A number of developments have occurred in the battle between online travel companies (OTCs) and state and local taxing authorities over liability for sales and accommodation taxes since our prior post from back in February.
As we reported previously, the results of litigation present a mixed bag. On March 4th, a Maryland District Court judge denied the OTCs’ motion to dismiss in a matter involving the hotel occupancy tax ordinance of Baltimore County, Maryland which was amended in 2003 as the ordinance was found to cover the OTCs. This matter is still pending trial. Washington, DC filed suit against the OTCs on March 22nd seeking to recoup sales taxes that the city believes are owed from the sale of rooms located there. An Oklahoma District Court ruled in favor of the OTCs on March 11th when it found that the applicable tax statute did not cover the internet-based services of the OTCs.

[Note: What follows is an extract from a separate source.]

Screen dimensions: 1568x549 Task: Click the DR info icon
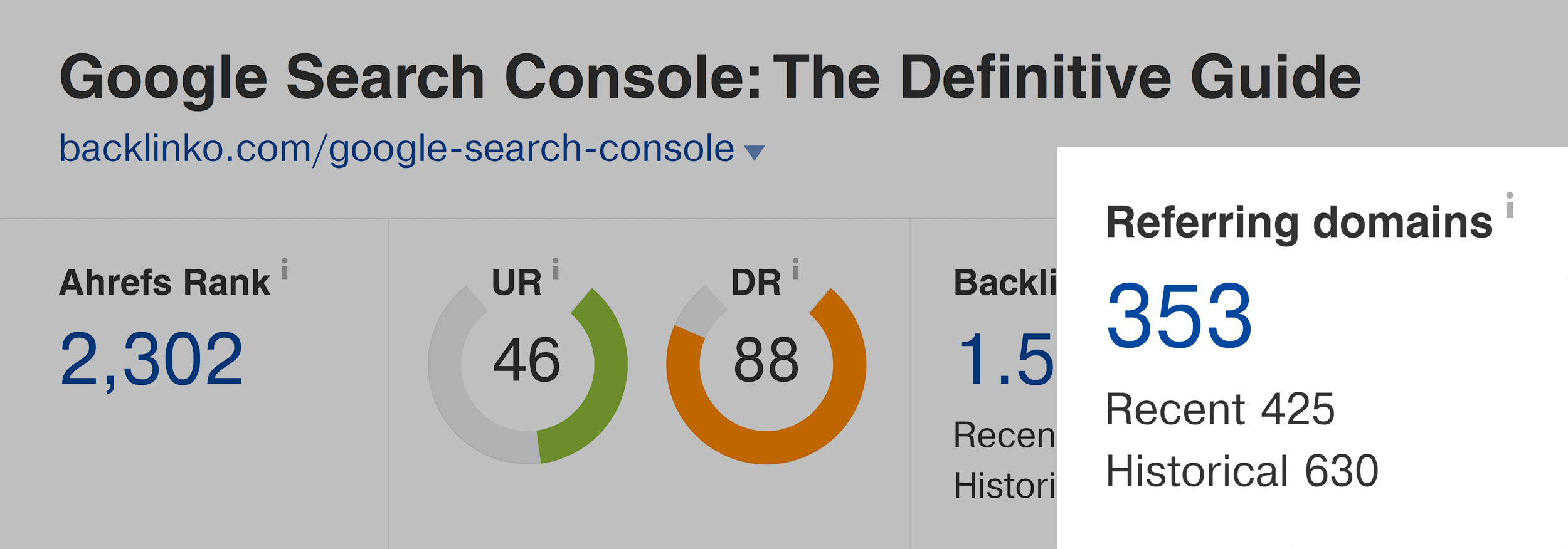[x=795, y=268]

On March 16th, a California Superior Court judge held that the City of Santa Monica's transient occupancy tax ordinance was not applicable to OTCs given the language in the ordinance, and therefore the OTCs were not liable for the $3.5 million in back taxes and penalties assessed by the city. Finally, on March 24th, an Alabama Circuit Court granted the OTCs motion for summary judgment finding that the OTCs are not engaged in the business of renting rooms or lodgings or furnish accommodations to transients and are therefore not subject to payment of lodgings tax.

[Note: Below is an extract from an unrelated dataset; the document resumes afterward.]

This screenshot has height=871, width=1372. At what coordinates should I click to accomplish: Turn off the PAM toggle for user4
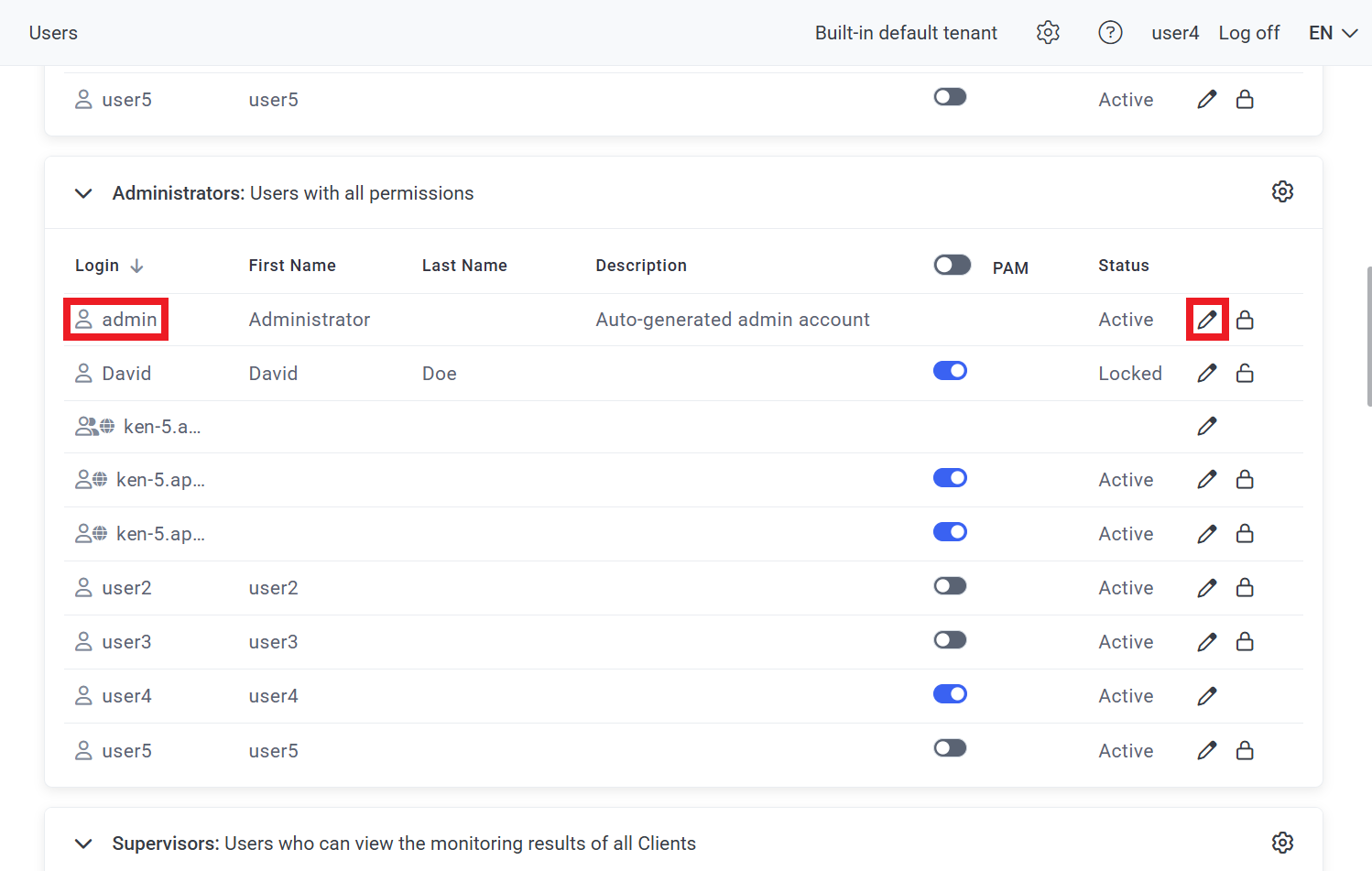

In a surprising move given the current condition of Florida’s economy, two bills (SB 376 and HB 493) currently under consideration by the Florida Legislature would specifically limit the amount subject to Florida’s transient occupancy taxes to the "wholesale amount" paid by the OTCs to the hotels for the rooms that they resell and not subject the entire amount received by the OTCs from the end consumers for the rooms to these taxes.